Override toString() for readable logging:

@Override
public String toString() {
    return "Point(" + x + ", " + y + ")";
}

For value equality, override BOTH equals and hashCode — they go together. IntelliJ / VS Code generate them for you (Alt+Insert / right-click → Generate). Or use a record.

@Override
public boolean equals(Object o) {
    if (this == o) return true;
    if (!(o instanceof Point p)) return false;       // pattern match (Java 16+)
    return Double.compare(p.x, x) == 0 && Double.compare(p.y, y) == 0;
}

@Override public int hashCode() { return Objects.hash(x, y); }

Records — Skip the Boilerplate (Java 14+)

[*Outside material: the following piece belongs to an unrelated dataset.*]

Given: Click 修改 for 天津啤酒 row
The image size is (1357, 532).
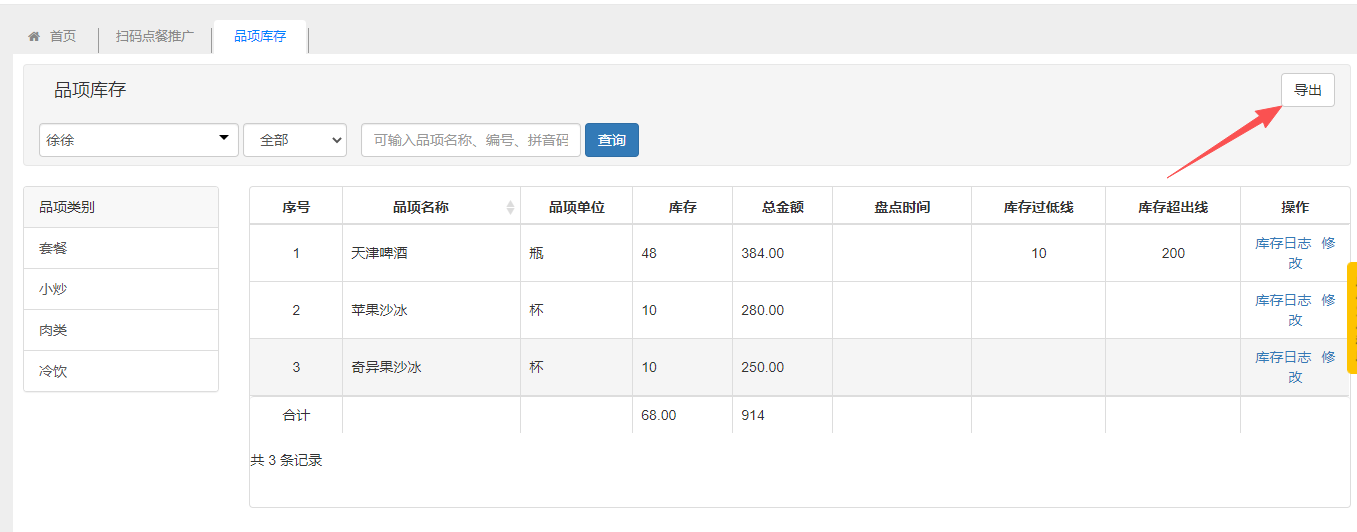Looking at the screenshot, I should pyautogui.click(x=1328, y=243).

public record Point(double x, double y) {}
public record User(String name, int age, List<String> tags) {}

A record is:

  • Implicitly final.
  • All fields are private final.
  • Auto-generates: canonical constructor, accessors (x() not getX()), equals, hashCode, toString.
  • Can have additional methods, static factories and a compact constructor for validation:
public record Email(String value) {
    public Email {
        if (value == null || !value.contains("@"))
            throw new IllegalArgumentException();
        value = value.trim().toLowerCase();   // normalise
    }
}

> Use records for immutable data carriers (DTOs, return values, keys). Use full classes when you need mutable state, framework hooks, or inheritance.

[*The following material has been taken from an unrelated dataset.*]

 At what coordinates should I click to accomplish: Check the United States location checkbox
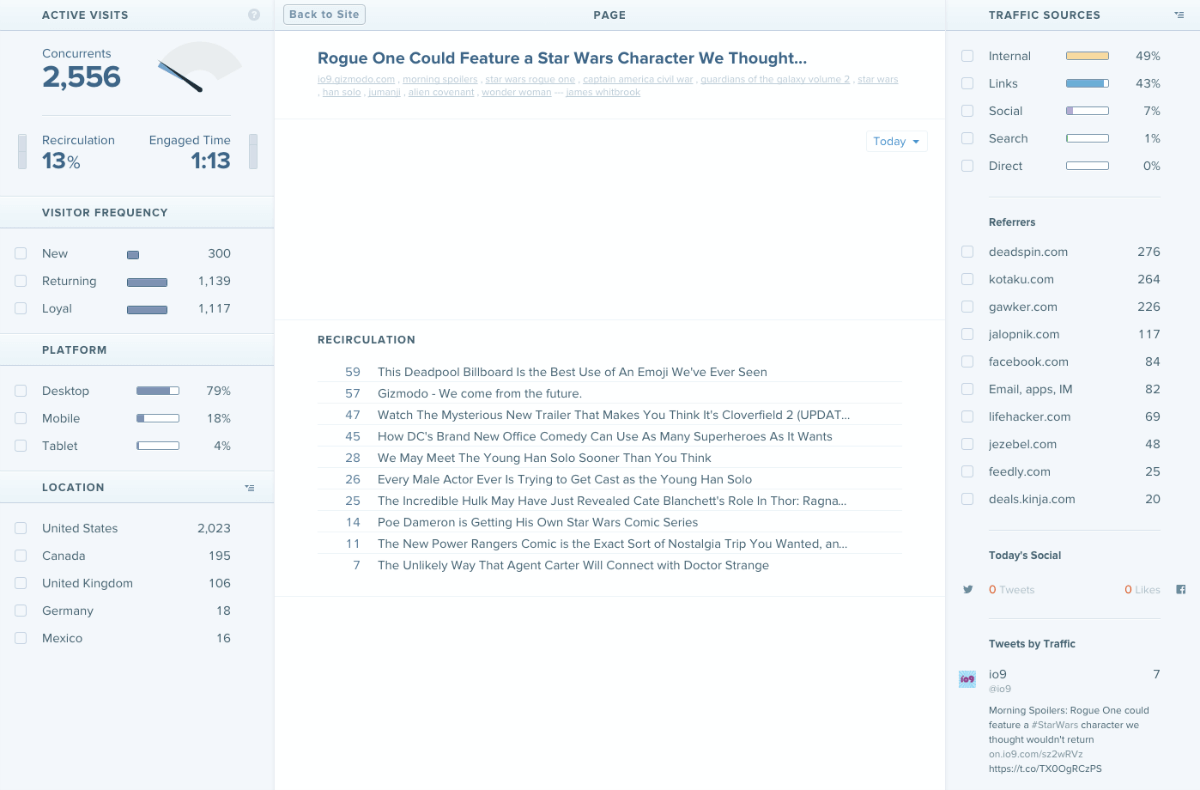point(23,528)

Inner & Nested Classes (preview)

public class Outer {
    private int value = 10;

class Inner { int read() { return value; } } // inner — needs Outer instance static class Nested { int compute() { return 42; } } // static — independent }

Plus records, enums, anonymous classes, and (Java 16+) local records inside methods. Deeper coverage is the OOP topic.

Common Mistakes

BugFix
Forgot newUse new ClassName(args) (or factory method)
Static method using instance fieldMake method non-static or pass the instance
this(...) not first in constructorMove it to the first line
Mutable field accessible publiclyMake it private + provide controlled accessors
Records used for mutable stateRecords are immutable by design — use a regular class
Defining equals without hashCodeAlways override both (they're a contract)

Cheat-Sheet

NeedCode
Instancenew ClassName(args)
Field accessobj.field (if visible)
Method callobj.method(args)
Static callClassName.method(args)
Constructor chainthis(args) (first stmt)
Disambiguatethis.field = field
Hide internalsprivate fields, public accessors
Immutable recordrecord Foo(int a, int b) {}
Validate in recordcompact constructor
Override toString@Override public String toString()

You can now design your own types. Phase 2 done. Phase 3 next: inheritance and the OOP toolkit.